> **Exercise description**:
Nothing may be left out or changed. Print every entry.

......

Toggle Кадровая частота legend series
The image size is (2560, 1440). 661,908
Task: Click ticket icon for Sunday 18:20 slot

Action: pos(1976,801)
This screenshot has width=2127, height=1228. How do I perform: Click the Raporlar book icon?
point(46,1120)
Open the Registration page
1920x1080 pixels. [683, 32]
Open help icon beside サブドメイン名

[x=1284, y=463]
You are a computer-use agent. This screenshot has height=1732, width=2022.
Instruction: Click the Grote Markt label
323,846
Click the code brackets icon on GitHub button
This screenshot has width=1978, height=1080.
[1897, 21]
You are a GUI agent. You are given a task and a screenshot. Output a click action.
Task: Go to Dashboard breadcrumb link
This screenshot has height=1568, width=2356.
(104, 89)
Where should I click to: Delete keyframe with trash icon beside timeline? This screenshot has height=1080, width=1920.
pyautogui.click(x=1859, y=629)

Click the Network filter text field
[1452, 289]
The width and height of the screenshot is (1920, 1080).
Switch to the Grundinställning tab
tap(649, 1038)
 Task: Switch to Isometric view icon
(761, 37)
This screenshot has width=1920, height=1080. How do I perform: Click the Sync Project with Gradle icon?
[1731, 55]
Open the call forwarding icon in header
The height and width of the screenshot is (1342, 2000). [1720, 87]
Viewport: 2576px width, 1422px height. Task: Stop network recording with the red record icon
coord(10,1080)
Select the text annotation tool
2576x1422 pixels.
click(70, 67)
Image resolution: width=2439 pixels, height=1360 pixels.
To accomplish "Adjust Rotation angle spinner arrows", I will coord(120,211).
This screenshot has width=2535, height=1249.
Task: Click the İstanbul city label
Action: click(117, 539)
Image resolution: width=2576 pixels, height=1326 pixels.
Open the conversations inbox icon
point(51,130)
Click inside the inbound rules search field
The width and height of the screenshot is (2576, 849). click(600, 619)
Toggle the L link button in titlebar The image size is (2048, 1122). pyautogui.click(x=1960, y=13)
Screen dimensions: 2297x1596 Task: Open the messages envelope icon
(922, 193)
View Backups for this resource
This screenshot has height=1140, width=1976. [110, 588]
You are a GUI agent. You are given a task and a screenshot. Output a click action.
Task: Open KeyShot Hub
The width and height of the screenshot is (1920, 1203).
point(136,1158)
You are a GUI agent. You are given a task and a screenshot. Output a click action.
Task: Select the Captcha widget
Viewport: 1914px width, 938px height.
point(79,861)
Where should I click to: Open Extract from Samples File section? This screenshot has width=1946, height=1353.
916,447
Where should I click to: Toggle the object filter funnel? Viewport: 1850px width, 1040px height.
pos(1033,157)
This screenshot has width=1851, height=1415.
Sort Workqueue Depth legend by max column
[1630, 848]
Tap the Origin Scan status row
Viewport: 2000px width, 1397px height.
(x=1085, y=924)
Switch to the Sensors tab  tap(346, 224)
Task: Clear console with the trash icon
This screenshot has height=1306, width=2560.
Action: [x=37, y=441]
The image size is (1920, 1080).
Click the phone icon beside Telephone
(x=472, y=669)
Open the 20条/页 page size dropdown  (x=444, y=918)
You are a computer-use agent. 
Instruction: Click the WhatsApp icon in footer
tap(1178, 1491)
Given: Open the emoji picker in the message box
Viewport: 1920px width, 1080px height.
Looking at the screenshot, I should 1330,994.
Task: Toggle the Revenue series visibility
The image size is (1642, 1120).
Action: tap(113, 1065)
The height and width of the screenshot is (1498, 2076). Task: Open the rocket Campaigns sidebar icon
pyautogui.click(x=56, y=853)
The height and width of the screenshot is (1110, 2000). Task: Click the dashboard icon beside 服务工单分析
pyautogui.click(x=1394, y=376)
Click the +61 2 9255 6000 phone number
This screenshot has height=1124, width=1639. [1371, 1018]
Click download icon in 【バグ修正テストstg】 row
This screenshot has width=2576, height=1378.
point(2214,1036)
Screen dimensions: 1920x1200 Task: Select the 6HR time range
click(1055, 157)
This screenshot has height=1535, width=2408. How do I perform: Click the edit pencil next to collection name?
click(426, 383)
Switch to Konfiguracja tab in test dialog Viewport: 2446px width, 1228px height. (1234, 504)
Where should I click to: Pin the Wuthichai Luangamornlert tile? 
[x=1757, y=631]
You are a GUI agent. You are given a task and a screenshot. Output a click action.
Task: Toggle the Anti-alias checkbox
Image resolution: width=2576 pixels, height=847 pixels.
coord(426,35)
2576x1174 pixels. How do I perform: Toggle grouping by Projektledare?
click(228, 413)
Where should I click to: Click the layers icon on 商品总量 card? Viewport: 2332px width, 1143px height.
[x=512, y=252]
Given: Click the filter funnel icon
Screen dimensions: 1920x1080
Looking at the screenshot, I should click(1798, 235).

......

> **Answer to this exercise**:
Toggle Кадровая частота legend series
The image size is (2560, 1440). 661,908
Task: Click ticket icon for Sunday 18:20 slot

Action: pos(1976,801)
This screenshot has width=2127, height=1228. How do I perform: Click the Raporlar book icon?
point(46,1120)
Open the Registration page
1920x1080 pixels. [683, 32]
Open help icon beside サブドメイン名

[x=1284, y=463]
You are a computer-use agent. This screenshot has height=1732, width=2022.
Instruction: Click the Grote Markt label
323,846
Click the code brackets icon on GitHub button
This screenshot has width=1978, height=1080.
[1897, 21]
You are a GUI agent. You are given a task and a screenshot. Output a click action.
Task: Go to Dashboard breadcrumb link
This screenshot has height=1568, width=2356.
(104, 89)
Where should I click to: Delete keyframe with trash icon beside timeline? This screenshot has height=1080, width=1920.
pyautogui.click(x=1859, y=629)

Click the Network filter text field
[1452, 289]
The width and height of the screenshot is (1920, 1080).
Switch to the Grundinställning tab
tap(649, 1038)
 Task: Switch to Isometric view icon
(761, 37)
This screenshot has width=1920, height=1080. How do I perform: Click the Sync Project with Gradle icon?
[1731, 55]
Open the call forwarding icon in header
The height and width of the screenshot is (1342, 2000). [1720, 87]
Viewport: 2576px width, 1422px height. Task: Stop network recording with the red record icon
coord(10,1080)
Select the text annotation tool
2576x1422 pixels.
click(70, 67)
Image resolution: width=2439 pixels, height=1360 pixels.
To accomplish "Adjust Rotation angle spinner arrows", I will coord(120,211).
This screenshot has width=2535, height=1249.
Task: Click the İstanbul city label
Action: click(117, 539)
Image resolution: width=2576 pixels, height=1326 pixels.
Open the conversations inbox icon
point(51,130)
Click inside the inbound rules search field
The width and height of the screenshot is (2576, 849). click(600, 619)
Toggle the L link button in titlebar The image size is (2048, 1122). pyautogui.click(x=1960, y=13)
Screen dimensions: 2297x1596 Task: Open the messages envelope icon
(922, 193)
View Backups for this resource
This screenshot has height=1140, width=1976. [110, 588]
You are a GUI agent. You are given a task and a screenshot. Output a click action.
Task: Open KeyShot Hub
The width and height of the screenshot is (1920, 1203).
point(136,1158)
You are a GUI agent. You are given a task and a screenshot. Output a click action.
Task: Select the Captcha widget
Viewport: 1914px width, 938px height.
point(79,861)
Where should I click to: Open Extract from Samples File section? This screenshot has width=1946, height=1353.
916,447
Where should I click to: Toggle the object filter funnel? Viewport: 1850px width, 1040px height.
pos(1033,157)
This screenshot has width=1851, height=1415.
Sort Workqueue Depth legend by max column
[1630, 848]
Tap the Origin Scan status row
Viewport: 2000px width, 1397px height.
(x=1085, y=924)
Switch to the Sensors tab  tap(346, 224)
Task: Clear console with the trash icon
This screenshot has height=1306, width=2560.
Action: [x=37, y=441]
The image size is (1920, 1080).
Click the phone icon beside Telephone
(x=472, y=669)
Open the 20条/页 page size dropdown  (x=444, y=918)
You are a computer-use agent. 
Instruction: Click the WhatsApp icon in footer
tap(1178, 1491)
Given: Open the emoji picker in the message box
Viewport: 1920px width, 1080px height.
Looking at the screenshot, I should 1330,994.
Task: Toggle the Revenue series visibility
The image size is (1642, 1120).
Action: tap(113, 1065)
The height and width of the screenshot is (1498, 2076). Task: Open the rocket Campaigns sidebar icon
pyautogui.click(x=56, y=853)
The height and width of the screenshot is (1110, 2000). Task: Click the dashboard icon beside 服务工单分析
pyautogui.click(x=1394, y=376)
Click the +61 2 9255 6000 phone number
This screenshot has height=1124, width=1639. [1371, 1018]
Click download icon in 【バグ修正テストstg】 row
This screenshot has width=2576, height=1378.
point(2214,1036)
Screen dimensions: 1920x1200 Task: Select the 6HR time range
click(1055, 157)
This screenshot has height=1535, width=2408. How do I perform: Click the edit pencil next to collection name?
click(426, 383)
Switch to Konfiguracja tab in test dialog Viewport: 2446px width, 1228px height. (1234, 504)
Where should I click to: Pin the Wuthichai Luangamornlert tile? 
[x=1757, y=631]
You are a GUI agent. You are given a task and a screenshot. Output a click action.
Task: Toggle the Anti-alias checkbox
Image resolution: width=2576 pixels, height=847 pixels.
coord(426,35)
2576x1174 pixels. How do I perform: Toggle grouping by Projektledare?
click(228, 413)
Where should I click to: Click the layers icon on 商品总量 card? Viewport: 2332px width, 1143px height.
[x=512, y=252]
Given: Click the filter funnel icon
Screen dimensions: 1920x1080
Looking at the screenshot, I should click(1798, 235).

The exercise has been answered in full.